If a line in the listing below includes the string "agent", pull it out.

*** Opening Records for the task ***

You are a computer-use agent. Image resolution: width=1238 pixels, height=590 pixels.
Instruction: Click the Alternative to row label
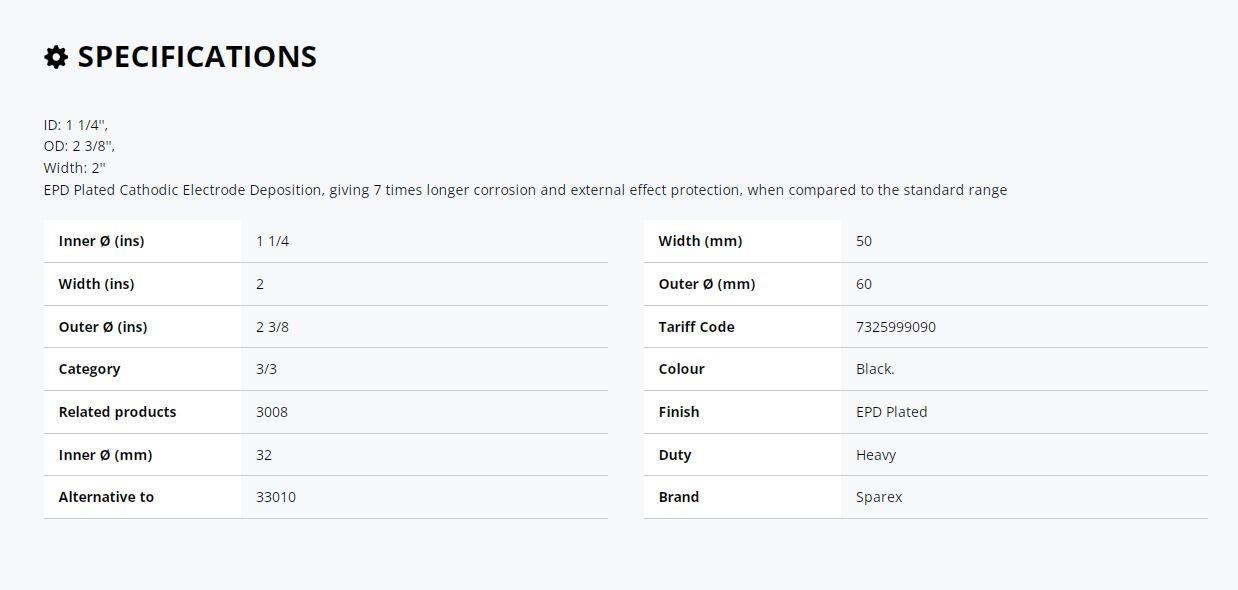106,497
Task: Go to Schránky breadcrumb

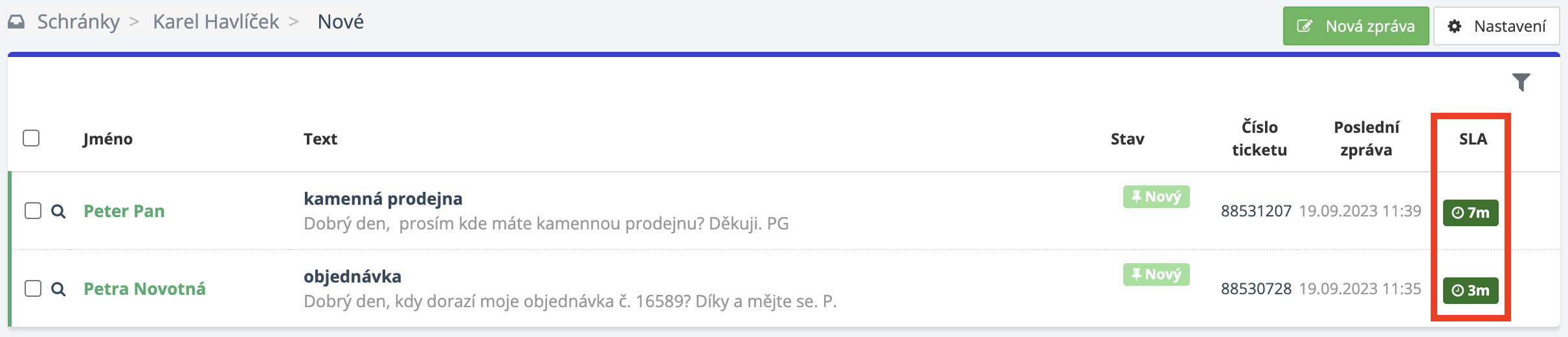Action: [78, 22]
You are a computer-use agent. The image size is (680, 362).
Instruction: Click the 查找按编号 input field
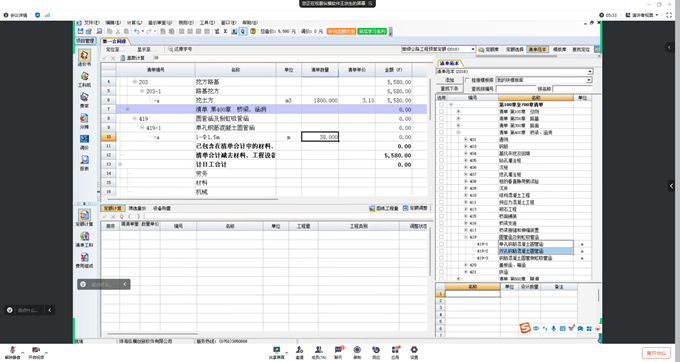pos(516,89)
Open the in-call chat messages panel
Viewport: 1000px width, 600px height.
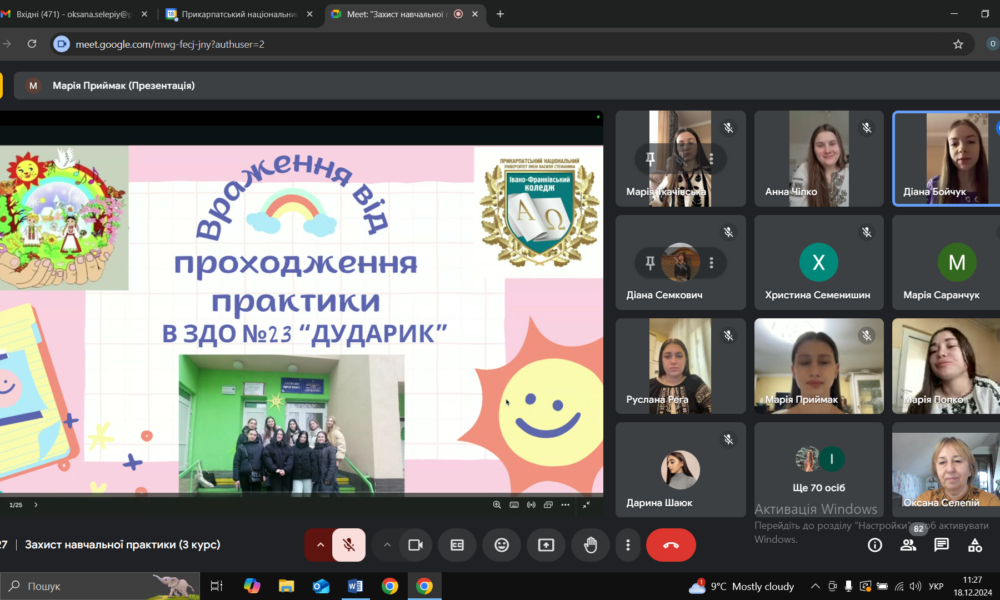click(941, 545)
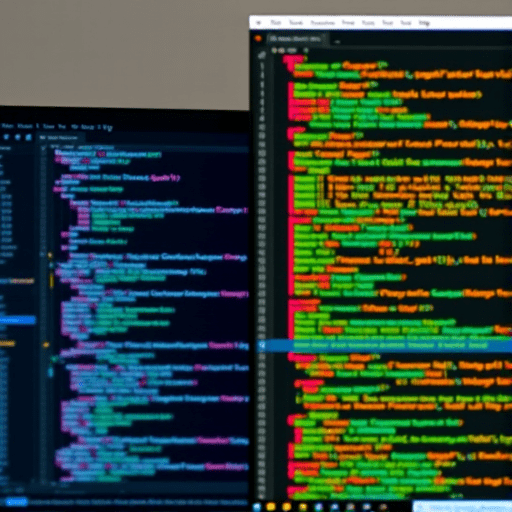Click the back arrow icon in the white menu bar

coord(258,23)
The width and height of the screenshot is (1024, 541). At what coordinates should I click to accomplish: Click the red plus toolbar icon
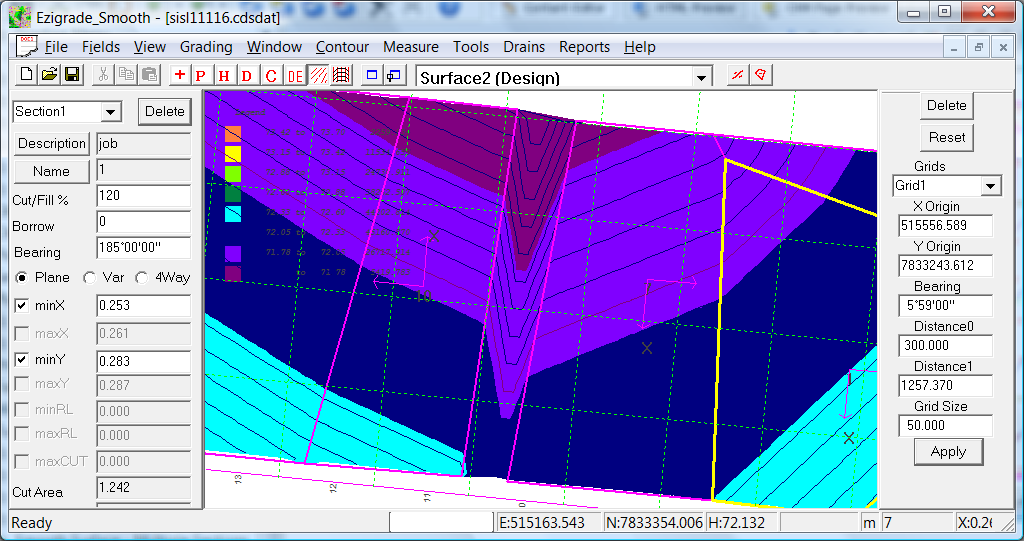[x=180, y=76]
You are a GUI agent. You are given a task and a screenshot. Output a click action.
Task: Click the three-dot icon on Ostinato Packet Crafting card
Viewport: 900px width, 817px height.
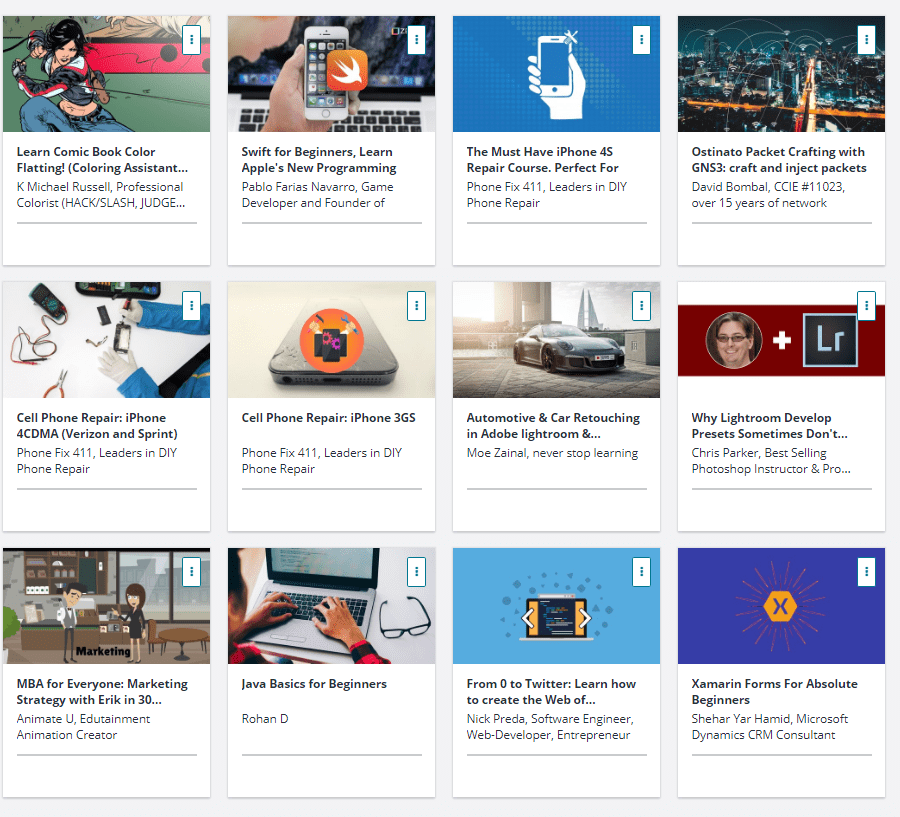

*** Closing Records for the task ***

[Answer below]
You are a computer-use agent. Image resolution: width=1238 pixels, height=590 pixels.
You are a computer-use agent. The image size is (680, 362).
You are a GUI agent. You are given a task and a screenshot. Output a click action.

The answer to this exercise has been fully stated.